Interestingly, a similar lymphocyte pattern has been found in several different mouse models of ASD, suggesting that imbalance of Treg and Th17 lymphocytes may be an important common physiopathological pathway in autism (see Additional file 8: table 8). Unfortunately, due to the low number of studies and the various gating strategies, we were unable to carry out analyses of these animal studies. Interestingly in a mouse model of ASD, IL-17 injected directly in the brain transiently reversed the ASD-like symptomatology, suggesting a possible physiological role of IL-17a lymphocytes in the CNS, later confirmed by a recent study [50]. These data may seem contradictory to our results but may also mean that the lymphocyte profile observed in the periphery is different from that in the brain. As seen in MIA model, IL-17a secreted by mother during pregnancy induce ASD. Thus, another possible explanation is that IL-17a may have different effects on brain development depending on the timing of exposure. Our findings highlight the need for further research to better understand the intriguing role of Treg, Th17 and IL-17 in ASD.

Limitations

Our results should be taken in light of the strengths and limits of the study. Several factors inducing heterogeneity should be considered. The different lymphocytes populations are separated by flow cytometry and the staining strategy is not precisely the same in all the studies, indicated that we may not be looking exactly at the same cells.
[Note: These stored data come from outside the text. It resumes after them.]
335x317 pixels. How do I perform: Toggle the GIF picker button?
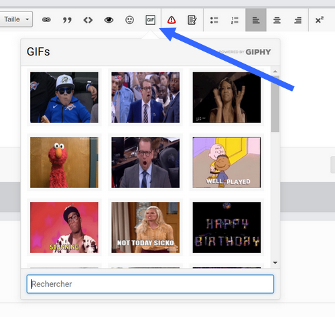click(x=150, y=20)
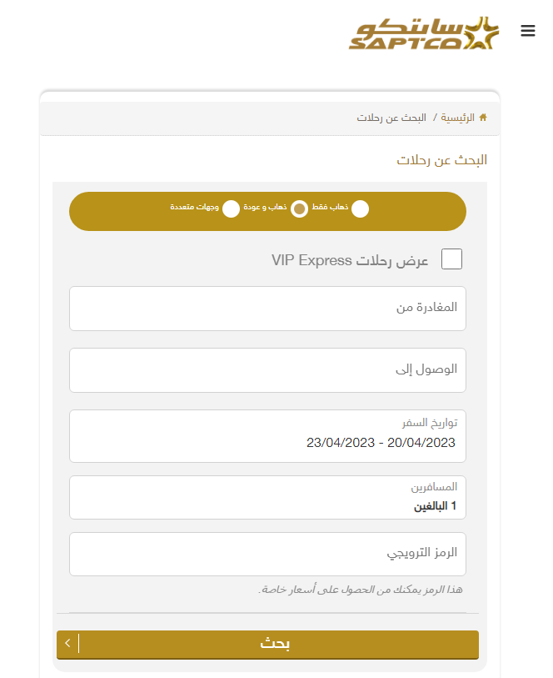Click the home icon in the breadcrumb
This screenshot has height=678, width=553.
pyautogui.click(x=483, y=118)
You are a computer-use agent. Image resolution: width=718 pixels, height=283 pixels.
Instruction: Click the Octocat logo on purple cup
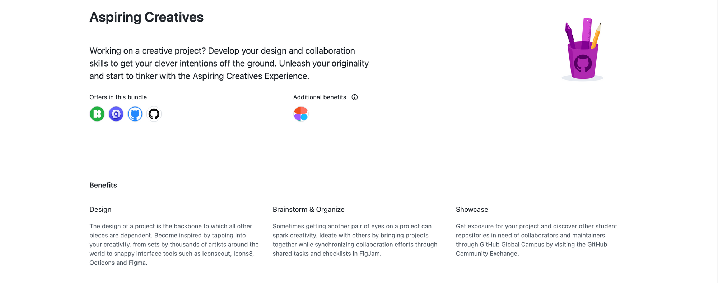(583, 63)
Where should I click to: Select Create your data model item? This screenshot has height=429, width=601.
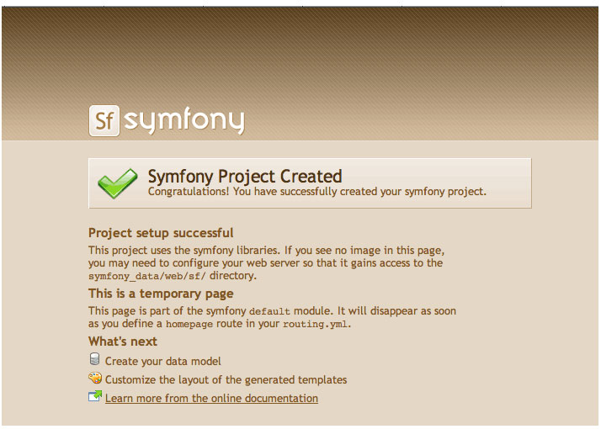pyautogui.click(x=163, y=361)
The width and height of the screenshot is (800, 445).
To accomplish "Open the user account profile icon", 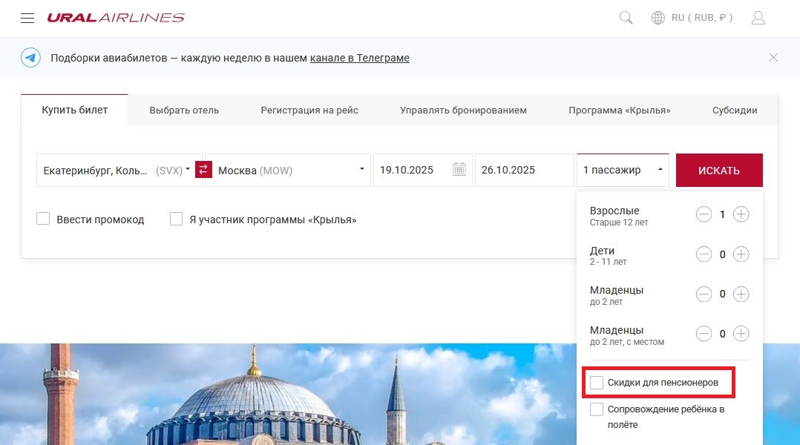I will tap(758, 18).
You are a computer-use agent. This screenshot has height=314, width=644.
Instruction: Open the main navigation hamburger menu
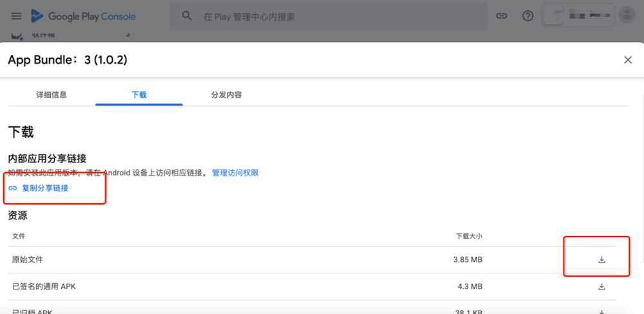tap(17, 16)
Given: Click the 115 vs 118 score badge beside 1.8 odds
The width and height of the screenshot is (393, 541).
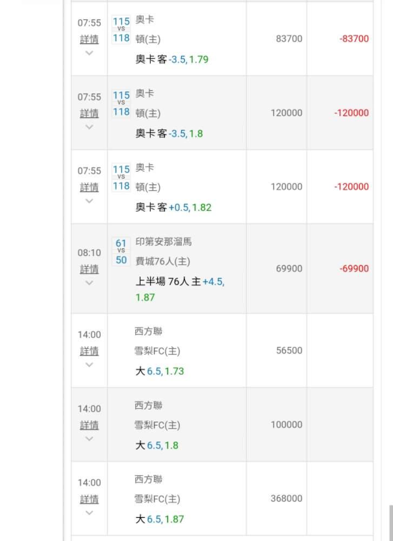Looking at the screenshot, I should click(121, 103).
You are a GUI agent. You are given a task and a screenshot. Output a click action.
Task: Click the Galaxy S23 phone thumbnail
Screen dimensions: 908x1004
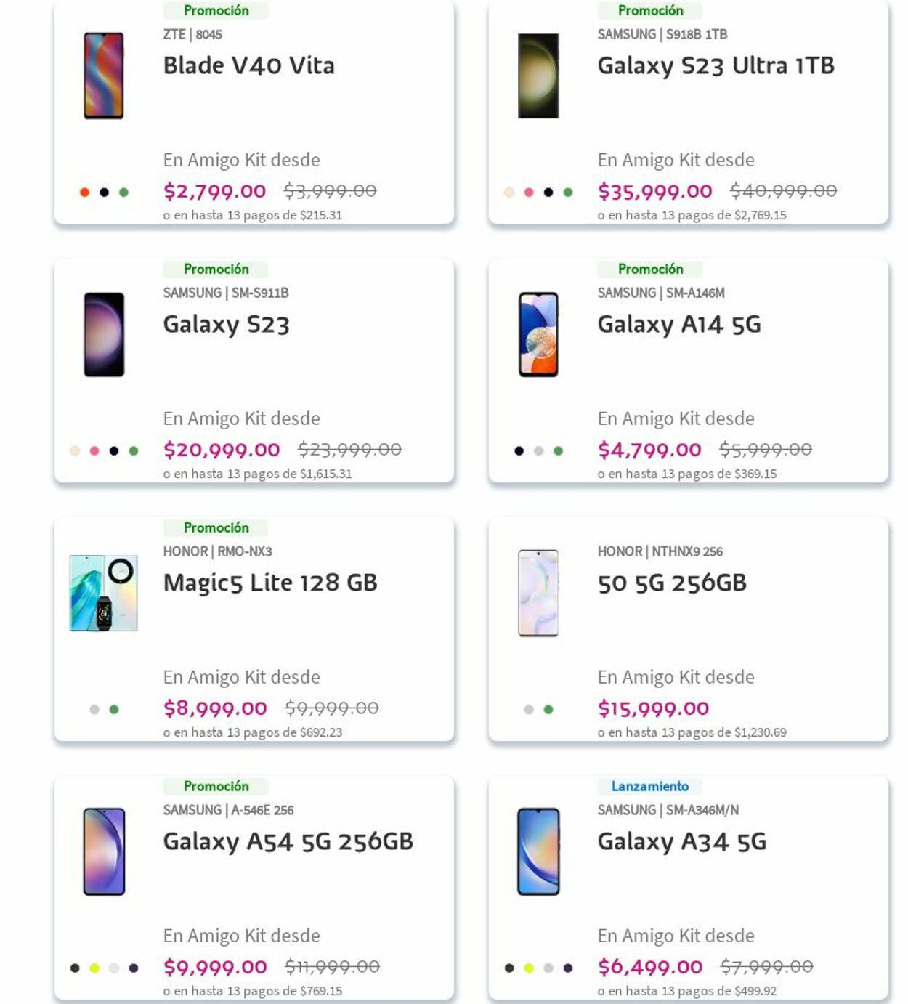coord(104,334)
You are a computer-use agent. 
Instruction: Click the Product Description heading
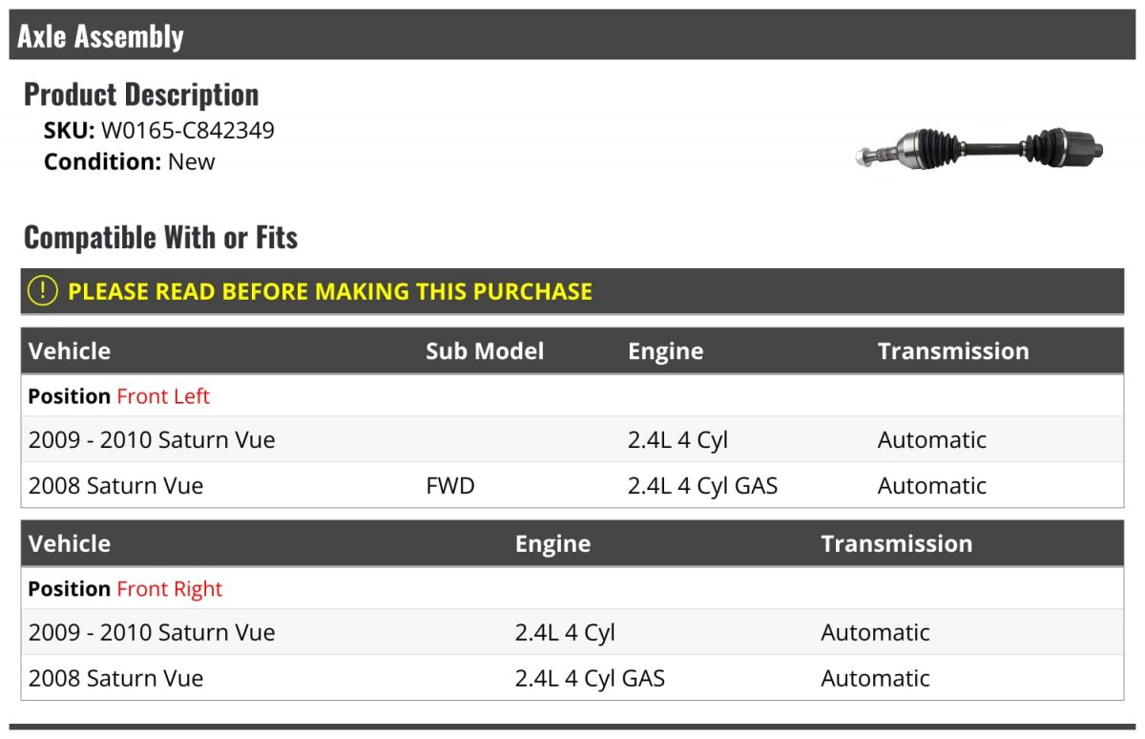(x=141, y=95)
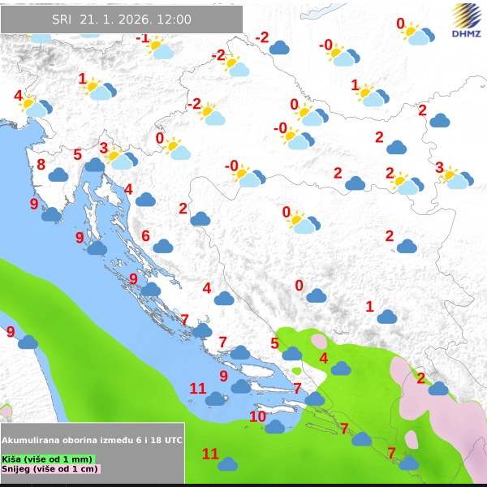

This difference in the staining method might be responsible for a part in the heterogeneity of results. It is also important to note that in the general population, the frequency of the different subgroups within T cells can vary from a normal range of 22 to 93% of the total lymphocytes [51]. Despite this, we still have found differences and comparing such variable populations reinforces the power of our results [52, 53]. Lastly, ASD population is also by itself heterogeneous, underlying the need of studying sub-groups that are more homogeneous. Because we found significant differences despite factors inducing heterogeneity, our main results could be considered as robust and relevant. Results on lymphocyte subpopulation—Tregs, Th17—should also be taken with precaution. Indeed, because those populations are more precise, we used more stringent staining protocols. As a consequence, we limit the number of studies per analysis, losing power but increasing sensibility. Because no study screened them, it is also important to note that several lymphocytes subpopulation (see research algorithm) were not included in this meta-analysis and may have a role to play in the pathophysiology of ASD. Furthermore, due to lack of data, we were not able to analyze data from other tissues than peripheral blood. Therefore, it is important to note that our work focuses on peripheral populations and does not prejudge immune changes within the CNS. For the strengths of our study, by using the criteria of the PRISMA statement, we performed a systematic search in several databases, without language restrictions, as well as in Clinicaltrials.gov. We have also contacted authors to gathered additional unpublished data, limiting the publication bias. Thus, we have included an important number of studies, with more than 700 subjects.

Conclusion

More than immunological abnormalities in ASD, we claim for more homogeneous and precise immunological studies in the field of psychiatry. In line with this idea, further large-scale studies on ASD patients should be done. Next, experimental animal studies should be performed to delineate the type of immune intervention aimed in ASD. We can hope that these findings will pave new avenues for therapeutic strategies involving the immune-modulation in ASD.